[Start of EXTRACTED INFORMATION]

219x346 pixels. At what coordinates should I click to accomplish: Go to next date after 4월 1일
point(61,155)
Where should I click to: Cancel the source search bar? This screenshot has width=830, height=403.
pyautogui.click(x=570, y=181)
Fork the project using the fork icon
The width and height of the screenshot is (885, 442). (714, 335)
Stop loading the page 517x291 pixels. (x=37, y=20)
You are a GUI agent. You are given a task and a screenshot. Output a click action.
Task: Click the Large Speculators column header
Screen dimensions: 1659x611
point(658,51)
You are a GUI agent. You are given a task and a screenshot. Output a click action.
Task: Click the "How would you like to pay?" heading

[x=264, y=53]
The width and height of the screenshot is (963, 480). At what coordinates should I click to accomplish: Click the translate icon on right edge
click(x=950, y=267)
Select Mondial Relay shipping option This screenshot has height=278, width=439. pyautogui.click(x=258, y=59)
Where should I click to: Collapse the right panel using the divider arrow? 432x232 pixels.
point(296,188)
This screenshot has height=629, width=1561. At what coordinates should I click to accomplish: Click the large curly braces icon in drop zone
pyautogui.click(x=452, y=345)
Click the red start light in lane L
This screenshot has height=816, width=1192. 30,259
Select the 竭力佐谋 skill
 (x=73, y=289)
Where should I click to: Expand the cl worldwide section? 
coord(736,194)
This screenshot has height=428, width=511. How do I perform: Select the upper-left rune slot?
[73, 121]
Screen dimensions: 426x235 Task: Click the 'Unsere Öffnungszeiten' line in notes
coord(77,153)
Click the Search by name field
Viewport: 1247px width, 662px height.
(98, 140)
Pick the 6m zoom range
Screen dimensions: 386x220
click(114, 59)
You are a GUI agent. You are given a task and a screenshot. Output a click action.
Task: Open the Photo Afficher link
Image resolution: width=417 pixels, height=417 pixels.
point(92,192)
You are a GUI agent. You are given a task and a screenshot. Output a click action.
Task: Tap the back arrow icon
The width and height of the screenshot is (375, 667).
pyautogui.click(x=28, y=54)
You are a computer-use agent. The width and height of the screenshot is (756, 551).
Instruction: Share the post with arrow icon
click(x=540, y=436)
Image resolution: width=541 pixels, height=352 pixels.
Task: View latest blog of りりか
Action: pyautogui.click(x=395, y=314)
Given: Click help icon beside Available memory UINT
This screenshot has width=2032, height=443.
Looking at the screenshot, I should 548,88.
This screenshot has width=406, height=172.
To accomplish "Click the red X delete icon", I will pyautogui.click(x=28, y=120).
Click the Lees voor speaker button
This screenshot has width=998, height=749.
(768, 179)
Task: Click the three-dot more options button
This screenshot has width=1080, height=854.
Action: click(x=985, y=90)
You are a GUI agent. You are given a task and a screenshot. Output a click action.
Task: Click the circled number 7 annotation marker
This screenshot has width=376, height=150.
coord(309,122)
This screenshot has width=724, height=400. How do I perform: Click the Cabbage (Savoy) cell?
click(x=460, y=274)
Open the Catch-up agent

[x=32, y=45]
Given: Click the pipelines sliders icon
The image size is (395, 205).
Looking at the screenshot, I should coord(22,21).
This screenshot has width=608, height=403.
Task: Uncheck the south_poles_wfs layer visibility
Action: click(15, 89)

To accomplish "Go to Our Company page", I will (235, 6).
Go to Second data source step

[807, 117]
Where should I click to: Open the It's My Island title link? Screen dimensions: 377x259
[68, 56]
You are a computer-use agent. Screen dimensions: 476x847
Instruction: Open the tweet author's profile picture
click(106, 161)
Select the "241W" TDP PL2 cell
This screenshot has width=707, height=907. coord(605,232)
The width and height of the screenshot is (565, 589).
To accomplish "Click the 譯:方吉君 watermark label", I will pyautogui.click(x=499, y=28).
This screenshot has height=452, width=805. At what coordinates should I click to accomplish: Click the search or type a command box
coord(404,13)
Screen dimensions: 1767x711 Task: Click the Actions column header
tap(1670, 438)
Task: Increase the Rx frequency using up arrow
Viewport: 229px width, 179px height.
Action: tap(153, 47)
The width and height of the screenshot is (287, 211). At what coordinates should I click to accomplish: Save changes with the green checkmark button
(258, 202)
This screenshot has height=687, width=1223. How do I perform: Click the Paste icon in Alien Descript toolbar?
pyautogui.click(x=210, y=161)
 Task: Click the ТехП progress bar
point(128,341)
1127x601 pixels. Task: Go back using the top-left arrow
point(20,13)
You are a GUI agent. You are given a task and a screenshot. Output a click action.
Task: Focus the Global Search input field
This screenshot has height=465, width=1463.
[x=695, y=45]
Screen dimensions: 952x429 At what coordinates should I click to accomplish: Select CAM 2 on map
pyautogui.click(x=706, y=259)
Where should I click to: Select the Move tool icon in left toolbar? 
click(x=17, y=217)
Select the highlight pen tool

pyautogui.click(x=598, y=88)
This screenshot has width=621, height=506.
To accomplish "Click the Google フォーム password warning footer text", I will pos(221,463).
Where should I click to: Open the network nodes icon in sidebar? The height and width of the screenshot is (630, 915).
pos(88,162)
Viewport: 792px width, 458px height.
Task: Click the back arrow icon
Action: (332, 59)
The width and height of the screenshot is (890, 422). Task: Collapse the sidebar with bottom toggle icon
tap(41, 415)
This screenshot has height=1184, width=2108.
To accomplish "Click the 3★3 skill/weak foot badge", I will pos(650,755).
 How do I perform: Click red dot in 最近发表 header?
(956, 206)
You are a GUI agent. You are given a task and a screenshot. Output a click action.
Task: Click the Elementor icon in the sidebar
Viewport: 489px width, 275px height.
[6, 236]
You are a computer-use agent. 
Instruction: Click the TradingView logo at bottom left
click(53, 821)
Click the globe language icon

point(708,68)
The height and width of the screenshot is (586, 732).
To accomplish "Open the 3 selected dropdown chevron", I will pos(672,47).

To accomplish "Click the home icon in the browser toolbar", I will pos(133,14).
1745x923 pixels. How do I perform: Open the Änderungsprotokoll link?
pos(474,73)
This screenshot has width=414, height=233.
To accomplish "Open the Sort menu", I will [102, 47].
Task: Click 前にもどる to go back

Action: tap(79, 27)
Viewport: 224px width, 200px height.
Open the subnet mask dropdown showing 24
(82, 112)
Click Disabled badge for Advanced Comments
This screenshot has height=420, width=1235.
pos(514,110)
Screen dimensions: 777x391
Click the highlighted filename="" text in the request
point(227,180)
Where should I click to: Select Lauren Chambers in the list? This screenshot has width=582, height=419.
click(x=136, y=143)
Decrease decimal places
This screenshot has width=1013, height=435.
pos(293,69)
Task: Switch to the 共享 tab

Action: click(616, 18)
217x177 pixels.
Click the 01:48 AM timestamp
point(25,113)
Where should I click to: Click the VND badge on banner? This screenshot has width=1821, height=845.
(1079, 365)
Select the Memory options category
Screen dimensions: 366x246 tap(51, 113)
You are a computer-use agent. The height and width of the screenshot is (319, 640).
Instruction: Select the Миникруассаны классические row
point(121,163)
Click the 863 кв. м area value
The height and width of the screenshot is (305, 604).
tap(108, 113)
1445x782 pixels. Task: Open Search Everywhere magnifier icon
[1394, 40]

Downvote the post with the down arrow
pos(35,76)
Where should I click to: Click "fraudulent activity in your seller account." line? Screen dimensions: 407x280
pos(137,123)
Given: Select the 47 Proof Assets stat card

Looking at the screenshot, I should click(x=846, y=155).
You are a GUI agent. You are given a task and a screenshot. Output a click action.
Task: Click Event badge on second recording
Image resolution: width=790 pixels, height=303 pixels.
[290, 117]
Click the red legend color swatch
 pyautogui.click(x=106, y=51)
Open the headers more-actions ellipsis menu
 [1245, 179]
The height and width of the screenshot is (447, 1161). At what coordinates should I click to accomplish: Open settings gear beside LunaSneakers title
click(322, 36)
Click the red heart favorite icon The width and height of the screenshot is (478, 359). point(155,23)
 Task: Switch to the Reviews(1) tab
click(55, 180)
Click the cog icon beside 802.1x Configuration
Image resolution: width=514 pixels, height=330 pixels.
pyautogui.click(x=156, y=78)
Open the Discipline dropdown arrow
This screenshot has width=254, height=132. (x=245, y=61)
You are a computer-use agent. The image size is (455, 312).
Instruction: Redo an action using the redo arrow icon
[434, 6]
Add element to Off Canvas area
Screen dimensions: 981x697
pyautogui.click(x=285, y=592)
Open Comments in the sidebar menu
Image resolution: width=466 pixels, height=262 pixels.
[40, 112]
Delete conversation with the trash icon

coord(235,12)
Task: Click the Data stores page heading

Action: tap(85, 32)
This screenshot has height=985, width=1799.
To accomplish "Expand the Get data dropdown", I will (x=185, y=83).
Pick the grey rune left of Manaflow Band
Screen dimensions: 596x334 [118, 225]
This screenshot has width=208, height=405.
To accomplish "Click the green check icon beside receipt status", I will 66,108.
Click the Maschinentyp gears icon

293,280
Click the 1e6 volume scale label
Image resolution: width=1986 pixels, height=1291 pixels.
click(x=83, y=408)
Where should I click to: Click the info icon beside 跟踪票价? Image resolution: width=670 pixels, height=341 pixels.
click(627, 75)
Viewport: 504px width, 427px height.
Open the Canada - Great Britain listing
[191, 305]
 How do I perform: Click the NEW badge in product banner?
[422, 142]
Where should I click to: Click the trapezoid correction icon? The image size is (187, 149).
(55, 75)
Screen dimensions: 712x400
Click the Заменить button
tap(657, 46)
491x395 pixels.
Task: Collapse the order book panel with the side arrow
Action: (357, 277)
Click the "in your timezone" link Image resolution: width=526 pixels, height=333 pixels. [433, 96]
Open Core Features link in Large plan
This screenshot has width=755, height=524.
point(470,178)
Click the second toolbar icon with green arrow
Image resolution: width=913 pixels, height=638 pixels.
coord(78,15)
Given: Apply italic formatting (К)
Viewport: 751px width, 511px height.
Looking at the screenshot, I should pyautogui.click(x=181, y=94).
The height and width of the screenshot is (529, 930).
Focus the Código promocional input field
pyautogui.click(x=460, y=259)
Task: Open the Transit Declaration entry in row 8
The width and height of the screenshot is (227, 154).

[End of EXTRACTED INFORMATION]

How many lines of the data above contain the string "left"? Reply with the number alone.

SOLUTION FOR THIS TASK:
5